J'observe que l'auteur de la proposition de loi propose, sans jamais dire en quoi les motifs existants seraient insuffisants, d'ajouter de nouveaux motifs de dissolution qui posent des problèmes juridiques évidents.
Par exemple, il est question de dissoudre les associations qui, « publiquement ou clandestinement, se prévalent ou encouragent à se prévaloir de ses opinions religieuses pour s'affranchir des règles communes légalement édictées, dans le but de porter gravement atteinte aux principes de la République ».
Quand j'ouvre le Larousse, voici la définition que je lis du verbe « se prévaloir » : « Mettre quelque chose en avant pour en tirer avantage. » Que l'on m'explique comment on pourrait mettre quelque chose en avant, mais de façon clandestine ! Nous voyons bien que cette rédaction pose problème.
Autre exemple, la rapporteure a prévu que seules les opinions religieuses seraient prises en compte dans le cadre de ce nouveau motif de dissolution. Une association d'extrême droite – les associations d'extrême droite sont, je le répète, les plus concernées par les dissolutions administratives – qui s'affranchirait des principes républicains au nom de ses opinions politiques ne risquerait par conséquent pas la dissolution. Nous avons bien compris votre obsession pour l'islam, mais un tel « deux poids, deux mesures » est pour le moins grossier.
Pour l'ensemble de ces raisons, nous vous invitons, chers collègues, à supprimer l'article 2.
M. le président. La parole est à Mme Mélanie Vogel, pour présenter l'amendement n° 26.
Mme Mélanie Vogel. L'article 2, que cet amendement a pour objet de supprimer, crée deux nouveaux motifs de dissolution administrative visant les associations ou groupements de fait.
Cet article est à la fois inutile et dangereux.

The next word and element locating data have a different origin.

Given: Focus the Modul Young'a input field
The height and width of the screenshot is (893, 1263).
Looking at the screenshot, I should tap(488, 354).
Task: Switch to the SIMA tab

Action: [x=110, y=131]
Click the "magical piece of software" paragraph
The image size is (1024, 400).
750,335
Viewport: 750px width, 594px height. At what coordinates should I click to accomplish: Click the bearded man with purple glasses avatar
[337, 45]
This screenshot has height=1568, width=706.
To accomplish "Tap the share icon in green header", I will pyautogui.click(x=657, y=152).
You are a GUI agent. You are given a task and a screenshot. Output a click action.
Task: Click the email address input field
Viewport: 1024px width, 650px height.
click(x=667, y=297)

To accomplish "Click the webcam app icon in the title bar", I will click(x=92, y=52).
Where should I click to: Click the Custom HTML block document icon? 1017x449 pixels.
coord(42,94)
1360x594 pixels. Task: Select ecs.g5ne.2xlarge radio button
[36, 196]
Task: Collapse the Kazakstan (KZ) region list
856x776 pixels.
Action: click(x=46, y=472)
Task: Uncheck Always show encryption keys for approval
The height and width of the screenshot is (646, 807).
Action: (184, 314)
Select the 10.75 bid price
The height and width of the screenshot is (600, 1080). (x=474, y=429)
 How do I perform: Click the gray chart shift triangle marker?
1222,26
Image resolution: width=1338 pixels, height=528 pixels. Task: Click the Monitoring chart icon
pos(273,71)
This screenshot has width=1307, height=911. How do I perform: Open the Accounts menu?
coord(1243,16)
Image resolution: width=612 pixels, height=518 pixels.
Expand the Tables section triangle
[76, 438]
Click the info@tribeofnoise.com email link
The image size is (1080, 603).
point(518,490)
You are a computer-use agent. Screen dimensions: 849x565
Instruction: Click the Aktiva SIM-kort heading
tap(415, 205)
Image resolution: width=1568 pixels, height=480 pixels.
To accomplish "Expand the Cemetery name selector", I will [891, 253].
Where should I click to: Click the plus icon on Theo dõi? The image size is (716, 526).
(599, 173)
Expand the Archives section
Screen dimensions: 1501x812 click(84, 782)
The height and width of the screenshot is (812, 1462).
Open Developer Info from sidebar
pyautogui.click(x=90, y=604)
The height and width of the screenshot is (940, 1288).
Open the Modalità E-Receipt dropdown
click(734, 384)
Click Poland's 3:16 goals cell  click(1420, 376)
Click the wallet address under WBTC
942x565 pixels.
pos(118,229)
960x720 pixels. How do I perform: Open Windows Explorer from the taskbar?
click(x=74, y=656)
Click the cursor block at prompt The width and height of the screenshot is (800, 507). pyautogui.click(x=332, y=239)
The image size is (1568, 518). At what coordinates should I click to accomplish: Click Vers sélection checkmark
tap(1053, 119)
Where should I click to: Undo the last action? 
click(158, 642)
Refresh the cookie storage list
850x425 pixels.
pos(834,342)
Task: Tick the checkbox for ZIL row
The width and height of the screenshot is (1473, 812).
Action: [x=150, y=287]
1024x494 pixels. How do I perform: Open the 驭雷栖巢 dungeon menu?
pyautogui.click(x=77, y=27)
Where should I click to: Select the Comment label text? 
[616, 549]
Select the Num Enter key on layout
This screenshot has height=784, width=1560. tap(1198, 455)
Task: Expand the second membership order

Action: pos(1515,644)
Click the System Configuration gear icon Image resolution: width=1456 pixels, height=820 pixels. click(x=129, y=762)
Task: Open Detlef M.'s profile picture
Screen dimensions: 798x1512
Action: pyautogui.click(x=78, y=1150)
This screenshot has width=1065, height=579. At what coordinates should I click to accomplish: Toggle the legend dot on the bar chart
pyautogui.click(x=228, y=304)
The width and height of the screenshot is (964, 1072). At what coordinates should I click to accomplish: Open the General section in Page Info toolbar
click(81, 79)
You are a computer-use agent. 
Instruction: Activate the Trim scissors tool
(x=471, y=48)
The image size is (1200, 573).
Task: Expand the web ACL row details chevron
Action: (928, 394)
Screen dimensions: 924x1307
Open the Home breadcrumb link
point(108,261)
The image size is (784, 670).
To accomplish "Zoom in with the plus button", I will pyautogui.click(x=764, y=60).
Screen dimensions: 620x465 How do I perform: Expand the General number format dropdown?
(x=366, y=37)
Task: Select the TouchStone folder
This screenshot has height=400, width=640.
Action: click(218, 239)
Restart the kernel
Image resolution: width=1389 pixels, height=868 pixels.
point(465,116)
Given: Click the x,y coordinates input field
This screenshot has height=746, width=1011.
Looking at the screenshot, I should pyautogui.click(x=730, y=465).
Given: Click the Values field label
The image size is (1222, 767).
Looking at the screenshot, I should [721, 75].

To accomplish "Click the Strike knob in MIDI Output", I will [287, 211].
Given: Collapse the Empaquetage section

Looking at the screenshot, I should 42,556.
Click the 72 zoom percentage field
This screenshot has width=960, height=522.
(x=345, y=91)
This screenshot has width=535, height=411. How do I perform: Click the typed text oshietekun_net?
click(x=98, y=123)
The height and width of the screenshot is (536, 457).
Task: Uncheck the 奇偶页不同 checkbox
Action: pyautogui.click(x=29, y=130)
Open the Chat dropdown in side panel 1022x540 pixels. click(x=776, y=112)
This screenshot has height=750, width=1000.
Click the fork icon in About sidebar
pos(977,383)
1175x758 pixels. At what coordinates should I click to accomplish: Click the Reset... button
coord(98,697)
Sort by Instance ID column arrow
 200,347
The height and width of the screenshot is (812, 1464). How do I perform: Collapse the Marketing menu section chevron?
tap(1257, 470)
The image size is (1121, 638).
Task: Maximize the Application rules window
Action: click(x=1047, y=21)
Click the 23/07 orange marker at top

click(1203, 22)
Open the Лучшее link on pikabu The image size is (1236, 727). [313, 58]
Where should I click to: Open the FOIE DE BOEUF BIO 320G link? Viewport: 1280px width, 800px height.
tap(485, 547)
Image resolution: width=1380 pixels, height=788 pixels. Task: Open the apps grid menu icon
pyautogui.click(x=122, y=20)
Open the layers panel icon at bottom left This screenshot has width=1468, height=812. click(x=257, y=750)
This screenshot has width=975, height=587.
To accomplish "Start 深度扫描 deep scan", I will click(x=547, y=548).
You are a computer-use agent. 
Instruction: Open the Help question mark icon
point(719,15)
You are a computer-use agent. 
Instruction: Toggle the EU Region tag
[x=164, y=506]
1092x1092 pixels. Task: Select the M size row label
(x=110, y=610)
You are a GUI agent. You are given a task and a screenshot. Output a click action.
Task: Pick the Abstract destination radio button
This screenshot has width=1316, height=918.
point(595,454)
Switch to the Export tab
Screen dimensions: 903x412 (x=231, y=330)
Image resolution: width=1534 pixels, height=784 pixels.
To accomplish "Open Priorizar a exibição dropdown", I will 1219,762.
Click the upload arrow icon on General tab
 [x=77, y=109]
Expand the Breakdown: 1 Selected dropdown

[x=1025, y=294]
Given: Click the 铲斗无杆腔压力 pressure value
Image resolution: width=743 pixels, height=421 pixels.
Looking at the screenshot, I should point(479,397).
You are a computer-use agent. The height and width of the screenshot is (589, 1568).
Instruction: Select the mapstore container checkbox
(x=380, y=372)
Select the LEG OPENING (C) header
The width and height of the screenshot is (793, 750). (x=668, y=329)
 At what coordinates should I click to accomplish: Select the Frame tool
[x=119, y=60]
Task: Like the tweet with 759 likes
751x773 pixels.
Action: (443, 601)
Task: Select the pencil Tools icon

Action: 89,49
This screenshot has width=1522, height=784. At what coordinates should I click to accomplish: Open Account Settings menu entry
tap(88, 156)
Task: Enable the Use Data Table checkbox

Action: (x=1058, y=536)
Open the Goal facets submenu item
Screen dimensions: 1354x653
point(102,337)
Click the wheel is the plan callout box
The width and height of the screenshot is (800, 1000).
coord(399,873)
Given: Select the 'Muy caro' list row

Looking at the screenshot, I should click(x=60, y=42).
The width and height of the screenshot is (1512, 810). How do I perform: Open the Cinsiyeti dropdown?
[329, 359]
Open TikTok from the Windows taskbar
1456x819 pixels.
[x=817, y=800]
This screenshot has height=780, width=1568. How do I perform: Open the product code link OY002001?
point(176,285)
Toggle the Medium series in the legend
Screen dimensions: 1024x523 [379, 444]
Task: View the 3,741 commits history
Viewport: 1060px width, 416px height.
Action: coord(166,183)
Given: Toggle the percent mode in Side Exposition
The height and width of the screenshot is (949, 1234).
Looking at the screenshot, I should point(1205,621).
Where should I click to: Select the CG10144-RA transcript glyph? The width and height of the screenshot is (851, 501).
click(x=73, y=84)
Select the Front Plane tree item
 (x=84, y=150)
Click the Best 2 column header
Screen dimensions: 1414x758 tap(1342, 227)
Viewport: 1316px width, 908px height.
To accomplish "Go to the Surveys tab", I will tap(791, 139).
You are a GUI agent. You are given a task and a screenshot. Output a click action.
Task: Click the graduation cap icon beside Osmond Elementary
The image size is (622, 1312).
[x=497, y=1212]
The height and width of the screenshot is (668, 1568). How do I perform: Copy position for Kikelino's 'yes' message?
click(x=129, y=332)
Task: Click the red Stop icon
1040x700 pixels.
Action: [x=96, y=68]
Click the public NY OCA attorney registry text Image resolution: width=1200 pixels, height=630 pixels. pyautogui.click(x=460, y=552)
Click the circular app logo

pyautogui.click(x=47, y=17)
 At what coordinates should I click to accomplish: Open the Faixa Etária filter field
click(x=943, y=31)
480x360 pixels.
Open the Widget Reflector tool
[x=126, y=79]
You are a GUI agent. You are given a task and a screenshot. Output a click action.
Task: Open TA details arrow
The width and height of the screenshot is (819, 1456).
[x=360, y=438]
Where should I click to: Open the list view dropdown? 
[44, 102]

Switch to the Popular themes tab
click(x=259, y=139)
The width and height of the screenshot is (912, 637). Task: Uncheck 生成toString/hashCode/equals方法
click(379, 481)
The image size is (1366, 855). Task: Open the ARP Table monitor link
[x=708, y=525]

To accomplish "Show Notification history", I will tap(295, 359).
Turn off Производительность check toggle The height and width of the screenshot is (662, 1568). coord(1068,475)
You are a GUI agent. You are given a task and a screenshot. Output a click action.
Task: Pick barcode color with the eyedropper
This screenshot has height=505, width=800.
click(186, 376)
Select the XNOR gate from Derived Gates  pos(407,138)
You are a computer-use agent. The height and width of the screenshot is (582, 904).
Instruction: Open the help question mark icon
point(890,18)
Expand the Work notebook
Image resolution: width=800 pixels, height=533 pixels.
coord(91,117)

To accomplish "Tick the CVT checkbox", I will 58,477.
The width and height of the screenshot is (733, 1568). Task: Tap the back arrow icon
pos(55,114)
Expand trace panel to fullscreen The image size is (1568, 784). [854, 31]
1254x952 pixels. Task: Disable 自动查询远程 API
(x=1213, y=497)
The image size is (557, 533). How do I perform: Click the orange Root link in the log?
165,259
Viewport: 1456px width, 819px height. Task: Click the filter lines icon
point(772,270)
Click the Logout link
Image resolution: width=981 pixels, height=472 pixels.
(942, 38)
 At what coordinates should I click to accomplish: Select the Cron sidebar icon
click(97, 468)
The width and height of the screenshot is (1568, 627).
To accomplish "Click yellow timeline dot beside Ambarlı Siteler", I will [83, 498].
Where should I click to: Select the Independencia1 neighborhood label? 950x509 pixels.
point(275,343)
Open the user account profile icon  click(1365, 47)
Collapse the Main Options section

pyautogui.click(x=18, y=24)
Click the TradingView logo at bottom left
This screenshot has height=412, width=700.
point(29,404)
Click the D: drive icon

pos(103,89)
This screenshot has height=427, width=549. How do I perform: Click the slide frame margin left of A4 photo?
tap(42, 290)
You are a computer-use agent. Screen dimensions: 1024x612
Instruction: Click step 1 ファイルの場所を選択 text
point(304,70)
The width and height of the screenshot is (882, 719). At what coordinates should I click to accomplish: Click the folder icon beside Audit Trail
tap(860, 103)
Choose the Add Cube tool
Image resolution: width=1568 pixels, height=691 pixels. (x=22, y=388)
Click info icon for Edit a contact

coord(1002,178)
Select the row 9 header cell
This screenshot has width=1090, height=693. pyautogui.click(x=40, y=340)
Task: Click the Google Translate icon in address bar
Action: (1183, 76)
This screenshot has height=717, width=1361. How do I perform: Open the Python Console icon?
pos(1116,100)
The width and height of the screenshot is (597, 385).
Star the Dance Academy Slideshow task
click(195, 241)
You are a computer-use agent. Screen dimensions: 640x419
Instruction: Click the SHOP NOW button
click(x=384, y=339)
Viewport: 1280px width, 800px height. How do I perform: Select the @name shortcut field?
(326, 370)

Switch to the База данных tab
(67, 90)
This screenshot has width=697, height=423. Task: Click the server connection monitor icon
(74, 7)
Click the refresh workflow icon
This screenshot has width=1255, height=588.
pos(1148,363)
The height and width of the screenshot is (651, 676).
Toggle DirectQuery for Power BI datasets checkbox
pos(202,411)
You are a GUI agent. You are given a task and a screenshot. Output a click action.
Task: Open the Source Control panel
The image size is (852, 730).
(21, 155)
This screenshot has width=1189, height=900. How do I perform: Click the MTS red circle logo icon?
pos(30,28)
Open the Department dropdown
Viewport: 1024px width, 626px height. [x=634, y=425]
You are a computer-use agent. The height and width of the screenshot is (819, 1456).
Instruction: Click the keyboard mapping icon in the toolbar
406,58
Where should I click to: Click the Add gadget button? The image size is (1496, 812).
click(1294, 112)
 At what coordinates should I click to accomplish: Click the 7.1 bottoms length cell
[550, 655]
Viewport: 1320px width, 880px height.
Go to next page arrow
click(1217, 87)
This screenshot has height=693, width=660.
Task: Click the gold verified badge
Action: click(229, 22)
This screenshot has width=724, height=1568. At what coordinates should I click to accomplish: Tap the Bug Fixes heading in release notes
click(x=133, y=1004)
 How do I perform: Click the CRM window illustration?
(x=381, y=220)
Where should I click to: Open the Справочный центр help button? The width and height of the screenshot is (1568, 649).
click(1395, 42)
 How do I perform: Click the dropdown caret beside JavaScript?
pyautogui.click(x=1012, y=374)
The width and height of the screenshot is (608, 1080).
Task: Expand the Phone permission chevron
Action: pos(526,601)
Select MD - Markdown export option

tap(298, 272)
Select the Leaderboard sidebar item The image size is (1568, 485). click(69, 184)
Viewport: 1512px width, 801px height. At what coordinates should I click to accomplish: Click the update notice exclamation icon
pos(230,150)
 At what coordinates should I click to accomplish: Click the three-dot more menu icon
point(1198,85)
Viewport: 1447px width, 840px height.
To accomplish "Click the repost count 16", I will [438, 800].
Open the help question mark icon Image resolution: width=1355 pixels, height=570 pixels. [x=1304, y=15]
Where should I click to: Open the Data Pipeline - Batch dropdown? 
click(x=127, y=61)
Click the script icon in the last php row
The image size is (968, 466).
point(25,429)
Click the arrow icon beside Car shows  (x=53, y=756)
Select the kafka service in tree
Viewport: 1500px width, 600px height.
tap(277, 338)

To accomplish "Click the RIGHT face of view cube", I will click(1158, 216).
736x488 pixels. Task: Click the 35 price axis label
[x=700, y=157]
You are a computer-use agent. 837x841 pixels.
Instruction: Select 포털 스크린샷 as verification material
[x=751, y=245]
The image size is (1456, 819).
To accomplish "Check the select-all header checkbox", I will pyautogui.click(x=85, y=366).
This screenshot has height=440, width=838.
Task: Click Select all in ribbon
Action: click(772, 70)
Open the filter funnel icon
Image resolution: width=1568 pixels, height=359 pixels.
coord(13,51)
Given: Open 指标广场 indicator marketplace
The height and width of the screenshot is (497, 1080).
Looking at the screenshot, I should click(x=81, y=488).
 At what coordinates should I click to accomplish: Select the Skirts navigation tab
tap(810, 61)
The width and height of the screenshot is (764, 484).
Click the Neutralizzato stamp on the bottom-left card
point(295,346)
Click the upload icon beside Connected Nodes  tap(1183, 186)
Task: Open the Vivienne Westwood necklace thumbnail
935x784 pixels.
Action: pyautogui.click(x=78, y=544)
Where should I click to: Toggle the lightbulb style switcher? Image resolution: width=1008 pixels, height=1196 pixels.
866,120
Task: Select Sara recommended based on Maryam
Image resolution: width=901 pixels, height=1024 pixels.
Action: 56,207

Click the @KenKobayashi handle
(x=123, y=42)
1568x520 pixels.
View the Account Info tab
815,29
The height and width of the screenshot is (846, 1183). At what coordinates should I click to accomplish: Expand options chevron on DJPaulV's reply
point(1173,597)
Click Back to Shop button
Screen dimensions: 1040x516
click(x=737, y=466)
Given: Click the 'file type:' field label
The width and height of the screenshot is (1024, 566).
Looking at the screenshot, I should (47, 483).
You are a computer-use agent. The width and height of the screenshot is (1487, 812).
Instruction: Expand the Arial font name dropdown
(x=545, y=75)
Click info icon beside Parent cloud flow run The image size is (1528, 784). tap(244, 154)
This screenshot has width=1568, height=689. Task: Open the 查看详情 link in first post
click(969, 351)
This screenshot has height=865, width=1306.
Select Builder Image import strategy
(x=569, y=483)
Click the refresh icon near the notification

Il est inutile, car, nous l'avons dit et nous le répéterons certainement de nombreuses fois au cours de ce débat, la loi Séparatisme de 2021 prévoit déjà énormément d'outils pour dissoudre des associations.
Sont déjà prévus les cas d'associations ou de groupements qui provoquent « à la discrimination, à la haine ou à la violence » ; « dont l'objet ou l'action tend à porter atteinte à l'intégrité du territoire national ou à attenter par la force à la forme républicaine du Gouvernement » ; « dont l'activité tend à faire échec aux mesures concernant le rétablissement de la légalité républicaine » ; qui provoquent « à des agissements violents à l'encontre des personnes ou des biens » ; ou encore qui se livrent « à des agissements en vue de provoquer des actes de terrorisme en France ou à l'étranger ».
Nous voyons bien que l'arsenal législatif existant, les dissolutions administratives qui sont régulièrement prononcées dans notre pays le démontrent, est largement suffisant pour traiter la question.
Ensuite, cet article est dangereux parce que sa rédaction est extrêmement floue. Les expressions « se prévaloir », « clandestinement », ou encore « actes d'ingérences » ne sont pas clairement définies.
En outre, les dissolutions prononcées cibleraient non seulement des actes, mais aussi des individus.
Les dispositifs existants sont largement suffisants. Pourquoi ajouter des couches à un édifice qui fonctionne déjà parfaitement ? C'est inutile et dangereux.
M. le président. La parole est à M. Ahmed Laouedj, pour présenter l'amendement n° 34 rectifié.
M. Ahmed Laouedj. L'article 2 étend les motifs de dissolution administrative. Bien entendu, la République doit se donner les moyens de se défendre contre les atteintes graves à ses principes.
Seulement, le dispositif proposé soulève plusieurs réserves. Ainsi, il repose sur des notions dont l'interprétation peut se révéler délicate et confère à l'administration un pouvoir d'appréciation étendu. Surtout, il s'inscrit dans un texte dont l'intitulé entretient une confusion entre la lutte contre certaines dérives et une religion, ce qui fragilise l'adhésion au droit.
La dissolution administrative est une mesure grave, qui doit demeurer strictement encadrée et être maniée avec prudence. Une réflexion sur son évolution est légitime, mais elle doit s'inscrire dans un cadre plus neutre.
M. le président. Quel est l'avis de la commission ?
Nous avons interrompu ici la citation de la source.